Professional growers know that planning the season's planting depends heavily on good record keeping. Record keeping is meaningless if your garden isn't organized. On a micro scale, a good way to begin this process is by using a planting system known as square-foot gardening. Square foot gardening is very easy to to with a raised bed system. It gives you real, visible guidelines to be able to plan your garden year after year. Plus, it's really cute.
To start, simply tap nails along the perimeter of the raised bed 1 ft. apart. (See Raised Beds Part I.) Make sure you measure from the inside, so all your squares will measure 1x1' of growing space. Tie garden twine across the length of the bed. If your bed is 4 feet wide, you should have 3 long lines across the length of the bed. Next, tie the twine from the nails along the length to their corresponding nails on the other side. You should end up with a square foot grid. My raised bed measures 4x10 feet, so I have 40-1 foot squares to work with.

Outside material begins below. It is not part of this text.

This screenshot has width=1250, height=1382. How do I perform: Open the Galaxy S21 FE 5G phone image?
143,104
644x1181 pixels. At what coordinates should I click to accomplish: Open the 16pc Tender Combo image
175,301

Before planting and sowing, make a plan. Create a list of what you want to grow. Count the number of crops you have chosen. This, and the amount of space each crop will take up, will determine how many squares you will need for each different crop. For example, 1 dwarf Tiny Tim Tomato plant will need 1 square foot of space, but you might want more than a handful of tomatoes each week, so you might want to plan for 4 dwarf tomato plants in four of your squares.
Apply your list of crops and the number of squares they will take up to the garden space. (This will be your crop plan!) Tall plants that need to be trellised should be placed on the north side so they don't shade out the other crops. Also, crops with a tendency to flop over, but don't need to be trellised can be planted on the edges, such as nasturtiums, cucumbers and melons. Other crops will take up to 4 square feet (such as Cocozelle Zucchini), so make sure you figure that into your plan as well. You can also plant cool loving lettuces and greens under tall summer plants such as Tom Thumb Lettuce directly in front of Blue Lake Pole Beans.

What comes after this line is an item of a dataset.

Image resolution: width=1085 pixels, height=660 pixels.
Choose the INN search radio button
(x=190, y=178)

Once your crop plan is complete, save it in a notebook or transfer it to a computer file. You can add valuable notes to your plan to help you in the years to follow. Record the size of your harvests each week, the yields with your spacing, the amount of seed you used, and the like, and keep them with your garden plan. You can even attach copies of your seed order and/or seedling purchases. This will take much of the guess work out of the planning decisions you will make in the future.
Now, start planting! If your plan included many short season crops (greens, radishes, beets) you will be harvesting those crops in 4-8 weeks, so you can also put together a second crop plan to fill those squares when empty to help maximize your eating potential for your square foot garden.